Text provided:

— start —

[Buddha-l] MARYSVILLE: American Buddhism facinggenerationalshift

JKirkpatrick jkirk at spro.net
Tue Jul 19 13:13:09 MDT 2011


'and a very popular type of daily calendar (one page for each
day) marks in great detail the auspicious and inauspicious
aspects of that day for each of the Chinese zodiacs.' 

	The Indians have these, too, in all local languages. &
astro variations. Indispensable for having 	a good day.

	However, lots  (maybe even most) of Chinese still
celebrate Chinese new Year at the correct 	times, also in
Vietnam.

	Joanna

-----------


-----Original Message-----
From: buddha-l-bounces at mailman.swcp.com
[mailto:buddha-l-bounces at mailman.swcp.com] On Behalf Of Dan
Lusthaus
Sent: Tuesday, July 19, 2011 10:05 AM
To: Buddhist discussion forum
Subject: Re: [Buddha-l] MARYSVILLE: American Buddhism
facinggenerationalshift

>Quakers hated the idea of days named after pagan gods and months
named 
>after Roman emperors and Latin numbers, so they refused to use
those 
>names and referred to the days of the week as First Day, Second
Day and 
>so on, and referred to the months as First Month (which
originally 
>meant March but eventually became January, to everyone's great
inconvenience).

— end —

Collected data:
— start —

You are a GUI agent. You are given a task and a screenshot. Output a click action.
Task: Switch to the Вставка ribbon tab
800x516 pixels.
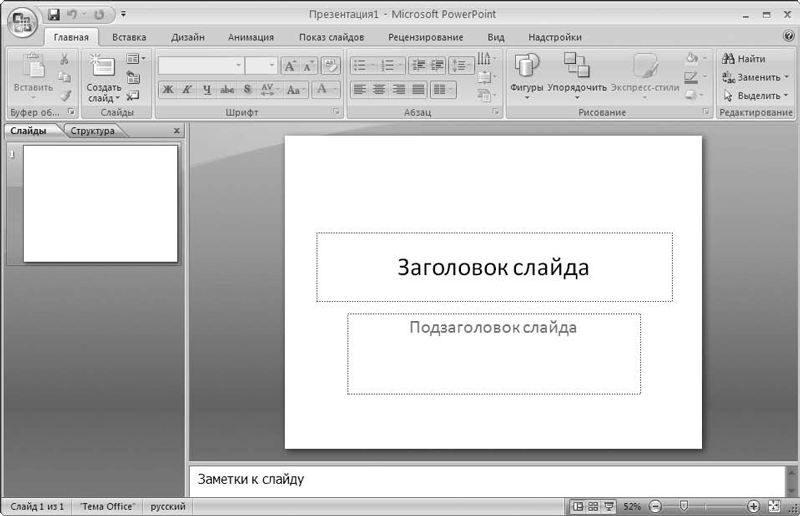pyautogui.click(x=129, y=37)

— end —

Given instruction:
Please list the field labels that the original message quoted in the mailing list post above gives in its header, without their values.

Result of this task:
From, Sent, To, Subject